### Improving Computer Vision Accuracy using Convolutions (Human vs Horse)


file download : https://storage.googleapis.com/laurencemoroney-blog.appspot.com/horse-or-human.zip

In [1]:
import os
import zipfile

local_zip = './tmp/horse-or-human.zip'
zip_ref = zipfile.ZipFile(local_zip, 'r')
zip_ref.extractall('./tmp/horse-or-human')
zip_ref.close()

In [None]:
train_horse_dir = os.path.join('./tmp/horse-or-human/horses')
train_human_dir = os.path.join('./tmp/horse-or-human/humans')

In [None]:
train_horse_names = os.listdir(train_horse_dir)
print(train_horse_names[:10])

train_human_names = os.listdir(train_human_dir)
print(train_human_names[:10])


In [None]:
import matplotlib.pyplot as plt 
import matplotlib.image as mpimg 

nrows = 4
ncols = 4

pic_index = 0


In [None]:
fig = plt.gcf()
fig.set_size_inches(ncols * 4 , nrows * 4)
pic_index += 8
next_horse_pix = [
    os.path.join(train_horse_dir, fname)
    for fname in train_horse_names[pic_index-8:pic_index]
]

next_human_pix = [
    os.path.join(train_human_dir, fname)
    for fname in train_human_names[pic_index-8:pic_index]
]

for i, img_path in enumerate(next_horse_pix+next_human_pix):
    sp = plt.subplot(nrows, ncols, i+1)
    sp.axis('Off')

    img = mpimg.imread(img_path)
    plt.imshow(img)

plt.show()


In [None]:
import tensorflow as tf

In [None]:
model = tf.keras.models.Sequential(
    [
        tf.keras.layers.Conv2D(16,(3,3),activation='relu', input_shape=(300,300,3))
        tf.keras.layers.MaxPooling2D(2,2),
        tf.keras.layers.Conv2D(32,(3,3),activation='relu'),
        tf.keras.layers.MaxPooling2D(2,2),
        tf.keras.layers.Conv2D(64,(3,3),activation='relu'),
        tf.keras.layers.MaxPooling2D(2,2),
        tf.keras.layers.Conv2D(64,(3,3),activation='relu'),
        tf.keras.layers.MaxPooling2D(2,2),
        tf.keras.layers.Conv2D(64,(3,3),activation='relu'),
        tf.keras.layers.MaxPooling2D(2,2),
        tf.keras.layers.Flatten(),
        tf.keras.layers.Dense(512,activation='relu'),
        tf.keras.layers.Dense(1,activation='sigmoid')
    ]
)

model.summary()


In [None]:
from tensorflow.keras.optimizers import RMSprop

model.compile(
    loss='binary_crossentropy',
    optimizer=RMSprop(lr=0.001),
    metrics=['accuracy']
)

In [None]:
from tensorflow.keras.preprocessing.image import ImageDataGenerator

train_datagen = ImageDataGenerator(rescale=1/255)
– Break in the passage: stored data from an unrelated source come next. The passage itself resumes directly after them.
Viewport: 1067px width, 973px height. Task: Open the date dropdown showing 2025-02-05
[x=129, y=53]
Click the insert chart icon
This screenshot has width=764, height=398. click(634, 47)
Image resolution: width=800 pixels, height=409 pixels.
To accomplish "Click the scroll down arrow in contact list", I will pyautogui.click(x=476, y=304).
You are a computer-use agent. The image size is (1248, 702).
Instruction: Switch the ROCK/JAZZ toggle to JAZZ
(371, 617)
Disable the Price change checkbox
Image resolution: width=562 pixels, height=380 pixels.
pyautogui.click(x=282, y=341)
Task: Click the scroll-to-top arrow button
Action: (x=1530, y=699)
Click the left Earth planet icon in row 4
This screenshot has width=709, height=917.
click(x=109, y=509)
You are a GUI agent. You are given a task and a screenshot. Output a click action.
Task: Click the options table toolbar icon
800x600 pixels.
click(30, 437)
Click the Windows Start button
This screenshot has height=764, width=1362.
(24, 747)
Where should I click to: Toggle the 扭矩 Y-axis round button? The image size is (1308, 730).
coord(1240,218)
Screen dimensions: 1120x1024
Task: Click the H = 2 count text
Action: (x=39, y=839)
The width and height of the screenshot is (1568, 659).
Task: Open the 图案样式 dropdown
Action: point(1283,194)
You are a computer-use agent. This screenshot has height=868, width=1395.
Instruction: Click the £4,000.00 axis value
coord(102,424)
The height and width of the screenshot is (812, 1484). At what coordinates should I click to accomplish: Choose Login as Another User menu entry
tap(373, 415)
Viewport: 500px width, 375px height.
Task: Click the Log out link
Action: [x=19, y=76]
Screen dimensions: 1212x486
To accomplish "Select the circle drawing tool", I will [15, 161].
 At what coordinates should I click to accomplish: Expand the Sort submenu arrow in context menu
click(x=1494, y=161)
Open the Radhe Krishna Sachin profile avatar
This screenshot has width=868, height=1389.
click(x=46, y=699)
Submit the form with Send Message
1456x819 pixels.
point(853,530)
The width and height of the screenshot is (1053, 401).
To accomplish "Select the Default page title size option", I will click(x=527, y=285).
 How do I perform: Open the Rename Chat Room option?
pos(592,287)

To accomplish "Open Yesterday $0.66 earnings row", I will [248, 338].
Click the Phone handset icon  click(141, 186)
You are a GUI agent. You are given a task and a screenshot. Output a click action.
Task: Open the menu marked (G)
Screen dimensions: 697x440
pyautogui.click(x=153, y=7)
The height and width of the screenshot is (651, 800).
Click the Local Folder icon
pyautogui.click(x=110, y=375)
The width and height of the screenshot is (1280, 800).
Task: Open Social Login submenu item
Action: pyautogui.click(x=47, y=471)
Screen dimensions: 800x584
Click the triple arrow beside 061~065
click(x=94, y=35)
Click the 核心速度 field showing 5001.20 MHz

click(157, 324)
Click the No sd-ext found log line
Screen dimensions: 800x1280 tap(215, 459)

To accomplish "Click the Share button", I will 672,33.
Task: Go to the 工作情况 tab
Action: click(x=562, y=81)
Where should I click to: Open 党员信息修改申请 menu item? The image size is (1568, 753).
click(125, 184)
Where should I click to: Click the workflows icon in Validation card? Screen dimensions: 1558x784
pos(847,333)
train_generator = train_datagen.flow_from_directory(
    './tmp/horse-or-human/',
    target_size=(300,300),
    batch_size=128,
    class_mode='binary'
)


In [None]:
history = model.fit(
    train_generator,
    steps_per_epoch=8,
    epochs=15,
    verbose=1
)


### Week4 Quiz

1. Using Image Generator, how do you label images?
- [ ] It's based on the file name
- [X] It's based on the directory the images is contained in
- [ ] You have to manually do It
- [ ] TensorFlow figures it out from the contents

2. What method on the images Generator is used to normalize the image?
- [ ] normalize_image
- [X] rescale
- [ ] normalize
- [ ] Rescale_image

3. How did we specify the training size for the images?
- [ ] The training_size parameter on the validation generator
- [X] The target_size parameter on the training generator
- [ ] The training_size parameter on the training generator
- [ ] The target_size parameter on the validation generator

4. When we specify the input_shape to be (300,300,3), what does that mean?
- [ ] There will be 300 horses and 300 humans, loaded in batches of 3
- [ ] 
Every Image will be 300x300 pixels, and there should be 3 Convolutional Layers
- [X] Every Image will be 300x300 pixels, with 3 bytes to define color
- [ ] There will be 300 images, each size 300, loaded in batches of 3

5. If your training data is close to 1.000 accuracy, but your validation data isn’t, what’s the risk here?
- [ ] You’re underfitting on your validation data
- [X] You’re overfitting on your training data  
- [ ] No risk, that’s a great result  
- [ ] You’re overfitting on your validation data

6. Convolutional Neural Networks are better for classifying images like horses and humans because:
- [ ] 
In these images, the features may be in different parts of the frame
- [ ] There’s a wide variety of horses
- [ ] There’s a wide variety of humans
- [X] All of the above

7. After reducing the size of the images, the training results were different. Why?
- [ ] 
There was more condensed information in the images
- [ ] The training was faster
- [X] We removed some convolutions to handle the smaller images
- [ ] There was less information in the images